GIVEN REQUEST:
Find each line in the data below that contains the word "magnifier", matching case exactly, and copy those lines.
— START OF ROWS —
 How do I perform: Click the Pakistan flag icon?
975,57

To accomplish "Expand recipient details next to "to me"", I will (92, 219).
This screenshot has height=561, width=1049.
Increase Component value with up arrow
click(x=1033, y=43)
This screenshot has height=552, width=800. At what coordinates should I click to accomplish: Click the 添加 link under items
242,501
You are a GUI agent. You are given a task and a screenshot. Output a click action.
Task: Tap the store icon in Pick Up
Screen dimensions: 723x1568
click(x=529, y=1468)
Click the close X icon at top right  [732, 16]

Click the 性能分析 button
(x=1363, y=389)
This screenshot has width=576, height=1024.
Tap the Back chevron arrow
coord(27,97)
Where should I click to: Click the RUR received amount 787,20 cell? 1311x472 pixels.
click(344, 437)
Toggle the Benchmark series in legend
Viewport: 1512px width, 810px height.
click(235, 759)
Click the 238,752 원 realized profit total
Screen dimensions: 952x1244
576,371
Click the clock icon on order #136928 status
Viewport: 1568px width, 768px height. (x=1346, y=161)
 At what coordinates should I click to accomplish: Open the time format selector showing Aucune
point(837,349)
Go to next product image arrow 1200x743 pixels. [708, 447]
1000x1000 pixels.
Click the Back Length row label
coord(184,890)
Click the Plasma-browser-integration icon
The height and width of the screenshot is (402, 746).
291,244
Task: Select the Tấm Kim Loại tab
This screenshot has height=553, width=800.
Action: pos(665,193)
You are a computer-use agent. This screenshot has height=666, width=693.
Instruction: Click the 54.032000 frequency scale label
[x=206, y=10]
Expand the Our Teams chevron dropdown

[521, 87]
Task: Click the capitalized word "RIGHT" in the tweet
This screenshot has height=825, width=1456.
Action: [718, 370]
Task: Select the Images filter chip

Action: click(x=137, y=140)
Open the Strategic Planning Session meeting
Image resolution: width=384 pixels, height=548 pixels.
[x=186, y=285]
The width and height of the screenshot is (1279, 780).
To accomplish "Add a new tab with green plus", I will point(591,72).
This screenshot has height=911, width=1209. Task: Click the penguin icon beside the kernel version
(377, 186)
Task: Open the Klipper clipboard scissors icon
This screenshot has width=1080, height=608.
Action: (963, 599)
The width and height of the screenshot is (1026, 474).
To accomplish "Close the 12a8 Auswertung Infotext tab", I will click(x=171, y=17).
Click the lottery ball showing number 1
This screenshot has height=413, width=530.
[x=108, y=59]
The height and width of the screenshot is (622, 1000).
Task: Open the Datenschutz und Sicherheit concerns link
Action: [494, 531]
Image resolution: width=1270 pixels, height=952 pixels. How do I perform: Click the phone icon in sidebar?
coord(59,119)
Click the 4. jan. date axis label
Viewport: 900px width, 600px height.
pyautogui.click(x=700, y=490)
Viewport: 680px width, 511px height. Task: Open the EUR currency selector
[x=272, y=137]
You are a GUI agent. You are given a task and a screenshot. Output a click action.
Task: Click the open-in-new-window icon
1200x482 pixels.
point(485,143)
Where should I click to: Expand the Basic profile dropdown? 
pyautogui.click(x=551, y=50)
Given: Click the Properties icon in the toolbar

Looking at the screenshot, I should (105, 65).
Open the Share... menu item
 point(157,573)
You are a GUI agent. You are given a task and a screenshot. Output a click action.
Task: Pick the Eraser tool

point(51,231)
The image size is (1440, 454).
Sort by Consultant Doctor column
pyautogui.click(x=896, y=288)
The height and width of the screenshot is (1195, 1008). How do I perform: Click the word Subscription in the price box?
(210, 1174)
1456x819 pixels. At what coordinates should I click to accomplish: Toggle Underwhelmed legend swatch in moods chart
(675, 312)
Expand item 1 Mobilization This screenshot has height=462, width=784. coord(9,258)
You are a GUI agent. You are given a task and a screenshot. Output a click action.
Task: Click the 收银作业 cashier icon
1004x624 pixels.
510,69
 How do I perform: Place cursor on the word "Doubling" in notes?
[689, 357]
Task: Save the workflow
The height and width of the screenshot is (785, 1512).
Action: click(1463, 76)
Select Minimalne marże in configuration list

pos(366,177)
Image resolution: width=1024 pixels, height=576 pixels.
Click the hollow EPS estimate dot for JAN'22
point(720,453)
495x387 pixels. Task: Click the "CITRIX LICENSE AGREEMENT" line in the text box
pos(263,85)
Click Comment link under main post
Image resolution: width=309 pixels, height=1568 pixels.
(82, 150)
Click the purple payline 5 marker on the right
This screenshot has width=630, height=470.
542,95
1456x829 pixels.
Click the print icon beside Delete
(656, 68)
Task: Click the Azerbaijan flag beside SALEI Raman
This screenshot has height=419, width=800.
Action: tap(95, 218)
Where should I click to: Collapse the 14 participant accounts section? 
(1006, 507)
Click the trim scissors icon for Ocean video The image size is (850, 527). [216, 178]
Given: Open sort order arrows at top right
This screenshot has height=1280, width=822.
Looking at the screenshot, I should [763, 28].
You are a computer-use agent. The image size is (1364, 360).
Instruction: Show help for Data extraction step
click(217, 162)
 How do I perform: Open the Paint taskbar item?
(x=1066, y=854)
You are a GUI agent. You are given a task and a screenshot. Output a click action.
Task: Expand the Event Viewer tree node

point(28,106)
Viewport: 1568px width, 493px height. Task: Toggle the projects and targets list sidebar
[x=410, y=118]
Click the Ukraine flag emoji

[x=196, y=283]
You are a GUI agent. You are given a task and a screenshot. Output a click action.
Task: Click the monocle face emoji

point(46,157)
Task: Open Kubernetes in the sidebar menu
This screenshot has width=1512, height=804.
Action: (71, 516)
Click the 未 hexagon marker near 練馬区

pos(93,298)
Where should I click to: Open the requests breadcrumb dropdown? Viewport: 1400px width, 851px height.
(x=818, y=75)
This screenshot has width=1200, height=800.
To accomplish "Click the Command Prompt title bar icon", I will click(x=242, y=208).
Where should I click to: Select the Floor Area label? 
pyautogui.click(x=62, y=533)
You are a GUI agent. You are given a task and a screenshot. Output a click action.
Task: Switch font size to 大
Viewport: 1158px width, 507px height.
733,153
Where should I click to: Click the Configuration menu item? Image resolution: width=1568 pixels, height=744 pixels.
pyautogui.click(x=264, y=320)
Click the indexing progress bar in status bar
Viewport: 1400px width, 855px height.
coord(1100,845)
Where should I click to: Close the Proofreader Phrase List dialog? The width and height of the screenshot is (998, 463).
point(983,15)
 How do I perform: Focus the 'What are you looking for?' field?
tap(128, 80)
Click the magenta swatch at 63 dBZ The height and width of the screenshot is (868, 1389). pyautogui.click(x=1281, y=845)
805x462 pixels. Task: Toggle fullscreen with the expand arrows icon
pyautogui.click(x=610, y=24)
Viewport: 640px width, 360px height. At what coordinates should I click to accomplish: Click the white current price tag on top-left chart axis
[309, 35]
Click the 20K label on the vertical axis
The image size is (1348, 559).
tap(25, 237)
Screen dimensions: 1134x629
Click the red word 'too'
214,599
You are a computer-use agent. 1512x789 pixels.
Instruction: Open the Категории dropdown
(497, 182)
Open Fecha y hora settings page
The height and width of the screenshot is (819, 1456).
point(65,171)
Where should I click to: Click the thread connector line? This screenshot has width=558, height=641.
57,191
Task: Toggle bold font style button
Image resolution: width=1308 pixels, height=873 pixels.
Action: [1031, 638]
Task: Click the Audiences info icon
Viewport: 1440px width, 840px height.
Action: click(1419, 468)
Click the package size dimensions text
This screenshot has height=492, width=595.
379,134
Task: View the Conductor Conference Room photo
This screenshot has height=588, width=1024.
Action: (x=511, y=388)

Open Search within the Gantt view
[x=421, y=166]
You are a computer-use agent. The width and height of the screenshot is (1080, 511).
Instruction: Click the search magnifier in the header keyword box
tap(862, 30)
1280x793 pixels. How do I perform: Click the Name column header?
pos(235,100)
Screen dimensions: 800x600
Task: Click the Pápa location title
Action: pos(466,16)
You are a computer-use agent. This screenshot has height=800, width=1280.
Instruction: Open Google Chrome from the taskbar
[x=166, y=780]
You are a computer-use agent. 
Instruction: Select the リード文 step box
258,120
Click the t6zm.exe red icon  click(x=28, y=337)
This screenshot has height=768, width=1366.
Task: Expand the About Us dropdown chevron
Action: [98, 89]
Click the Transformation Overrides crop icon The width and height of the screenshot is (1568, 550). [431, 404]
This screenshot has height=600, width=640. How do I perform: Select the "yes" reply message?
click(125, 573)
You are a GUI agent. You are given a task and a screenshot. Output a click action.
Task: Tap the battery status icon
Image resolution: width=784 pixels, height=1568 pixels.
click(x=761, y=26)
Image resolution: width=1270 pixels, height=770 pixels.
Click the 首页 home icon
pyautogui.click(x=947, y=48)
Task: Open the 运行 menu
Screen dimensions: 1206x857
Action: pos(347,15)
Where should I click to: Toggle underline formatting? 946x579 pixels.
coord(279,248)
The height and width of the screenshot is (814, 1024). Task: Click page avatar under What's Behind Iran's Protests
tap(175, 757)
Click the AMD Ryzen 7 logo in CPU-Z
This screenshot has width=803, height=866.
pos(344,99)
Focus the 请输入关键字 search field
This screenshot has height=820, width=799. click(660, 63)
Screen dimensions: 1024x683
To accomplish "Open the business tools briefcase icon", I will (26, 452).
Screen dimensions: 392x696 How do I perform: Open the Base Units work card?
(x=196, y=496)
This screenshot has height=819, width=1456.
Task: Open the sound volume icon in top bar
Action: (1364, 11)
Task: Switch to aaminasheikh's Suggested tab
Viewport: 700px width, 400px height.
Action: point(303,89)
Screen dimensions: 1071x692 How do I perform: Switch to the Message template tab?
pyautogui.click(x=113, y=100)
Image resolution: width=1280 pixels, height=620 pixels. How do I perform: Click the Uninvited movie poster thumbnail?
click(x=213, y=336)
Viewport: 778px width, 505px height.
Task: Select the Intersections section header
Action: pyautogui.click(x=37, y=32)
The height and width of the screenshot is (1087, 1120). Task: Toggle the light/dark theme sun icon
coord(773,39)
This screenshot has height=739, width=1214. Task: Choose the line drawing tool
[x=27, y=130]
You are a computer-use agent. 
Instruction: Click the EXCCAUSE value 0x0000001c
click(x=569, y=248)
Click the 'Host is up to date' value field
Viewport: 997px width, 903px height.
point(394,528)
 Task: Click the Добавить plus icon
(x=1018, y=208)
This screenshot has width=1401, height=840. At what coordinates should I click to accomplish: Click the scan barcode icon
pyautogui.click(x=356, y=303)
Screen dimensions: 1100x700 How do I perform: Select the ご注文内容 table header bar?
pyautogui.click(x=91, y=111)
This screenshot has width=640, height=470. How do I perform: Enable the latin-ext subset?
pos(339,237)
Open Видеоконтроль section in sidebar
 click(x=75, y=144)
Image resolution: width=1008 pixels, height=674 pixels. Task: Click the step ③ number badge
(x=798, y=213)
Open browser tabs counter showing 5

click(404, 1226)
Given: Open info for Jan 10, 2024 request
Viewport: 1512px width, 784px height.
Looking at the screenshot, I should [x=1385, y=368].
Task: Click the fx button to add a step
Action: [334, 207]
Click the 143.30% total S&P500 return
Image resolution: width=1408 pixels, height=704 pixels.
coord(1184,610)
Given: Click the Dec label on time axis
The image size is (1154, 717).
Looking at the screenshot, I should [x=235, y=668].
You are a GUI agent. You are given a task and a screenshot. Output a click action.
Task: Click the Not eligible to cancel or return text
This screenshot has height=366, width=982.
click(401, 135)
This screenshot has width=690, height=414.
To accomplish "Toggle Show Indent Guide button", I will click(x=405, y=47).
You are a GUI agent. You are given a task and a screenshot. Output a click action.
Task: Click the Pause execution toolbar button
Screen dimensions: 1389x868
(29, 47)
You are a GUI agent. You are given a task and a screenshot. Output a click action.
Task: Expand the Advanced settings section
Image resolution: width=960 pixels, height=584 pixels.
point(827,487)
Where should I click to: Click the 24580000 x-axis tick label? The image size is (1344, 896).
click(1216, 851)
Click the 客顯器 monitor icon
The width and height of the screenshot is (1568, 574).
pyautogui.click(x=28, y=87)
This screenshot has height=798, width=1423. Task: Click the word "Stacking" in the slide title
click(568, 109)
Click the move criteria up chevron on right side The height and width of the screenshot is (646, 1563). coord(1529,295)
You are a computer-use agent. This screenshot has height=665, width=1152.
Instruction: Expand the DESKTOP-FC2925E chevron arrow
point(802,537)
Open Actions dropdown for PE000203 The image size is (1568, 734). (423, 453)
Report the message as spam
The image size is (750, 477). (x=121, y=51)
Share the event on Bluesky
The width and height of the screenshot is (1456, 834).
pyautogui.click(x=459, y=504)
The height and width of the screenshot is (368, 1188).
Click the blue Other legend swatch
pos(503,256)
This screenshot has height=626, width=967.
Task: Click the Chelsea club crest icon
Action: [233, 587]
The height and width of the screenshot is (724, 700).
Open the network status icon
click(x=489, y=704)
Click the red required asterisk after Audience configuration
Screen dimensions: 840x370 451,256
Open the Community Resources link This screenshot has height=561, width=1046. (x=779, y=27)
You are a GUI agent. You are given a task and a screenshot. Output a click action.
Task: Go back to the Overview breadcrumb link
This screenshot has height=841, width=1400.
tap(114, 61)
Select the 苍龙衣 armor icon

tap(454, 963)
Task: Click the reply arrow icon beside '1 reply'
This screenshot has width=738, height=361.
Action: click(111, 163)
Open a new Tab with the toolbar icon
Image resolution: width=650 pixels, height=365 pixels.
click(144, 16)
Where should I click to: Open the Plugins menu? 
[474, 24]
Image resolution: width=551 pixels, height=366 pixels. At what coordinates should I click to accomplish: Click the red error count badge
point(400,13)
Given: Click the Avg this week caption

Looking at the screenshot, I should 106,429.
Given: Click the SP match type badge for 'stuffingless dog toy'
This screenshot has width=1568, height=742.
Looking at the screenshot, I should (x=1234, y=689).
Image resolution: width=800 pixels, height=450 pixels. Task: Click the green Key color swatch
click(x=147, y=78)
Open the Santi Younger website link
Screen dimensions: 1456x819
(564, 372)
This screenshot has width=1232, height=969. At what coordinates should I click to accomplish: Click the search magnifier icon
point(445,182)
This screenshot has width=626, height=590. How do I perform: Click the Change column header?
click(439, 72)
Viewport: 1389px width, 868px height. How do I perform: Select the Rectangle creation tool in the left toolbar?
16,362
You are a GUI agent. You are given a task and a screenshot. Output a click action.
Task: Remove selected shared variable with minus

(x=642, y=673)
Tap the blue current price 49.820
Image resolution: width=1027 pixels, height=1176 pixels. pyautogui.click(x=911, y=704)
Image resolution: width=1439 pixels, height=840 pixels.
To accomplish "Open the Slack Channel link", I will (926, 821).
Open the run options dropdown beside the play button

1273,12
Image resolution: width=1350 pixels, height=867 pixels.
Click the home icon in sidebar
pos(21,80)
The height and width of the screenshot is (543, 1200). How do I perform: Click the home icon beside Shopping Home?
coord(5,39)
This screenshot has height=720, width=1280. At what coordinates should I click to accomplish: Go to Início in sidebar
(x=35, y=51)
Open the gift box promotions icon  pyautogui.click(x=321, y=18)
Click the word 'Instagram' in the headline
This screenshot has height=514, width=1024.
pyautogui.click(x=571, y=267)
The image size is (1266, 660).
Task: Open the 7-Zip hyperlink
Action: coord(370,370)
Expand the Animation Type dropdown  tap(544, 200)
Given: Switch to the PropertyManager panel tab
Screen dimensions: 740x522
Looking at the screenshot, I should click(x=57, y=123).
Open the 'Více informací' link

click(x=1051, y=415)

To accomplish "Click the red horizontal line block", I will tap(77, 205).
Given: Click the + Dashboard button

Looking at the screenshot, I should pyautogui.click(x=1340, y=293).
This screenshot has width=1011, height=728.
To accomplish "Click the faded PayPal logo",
— END OF ROWS —
TASK RESPONSE:
Instruction: Click the search magnifier in the header keyword box
This screenshot has width=1232, height=969. At what coordinates should I click to accomplish: Click the search magnifier icon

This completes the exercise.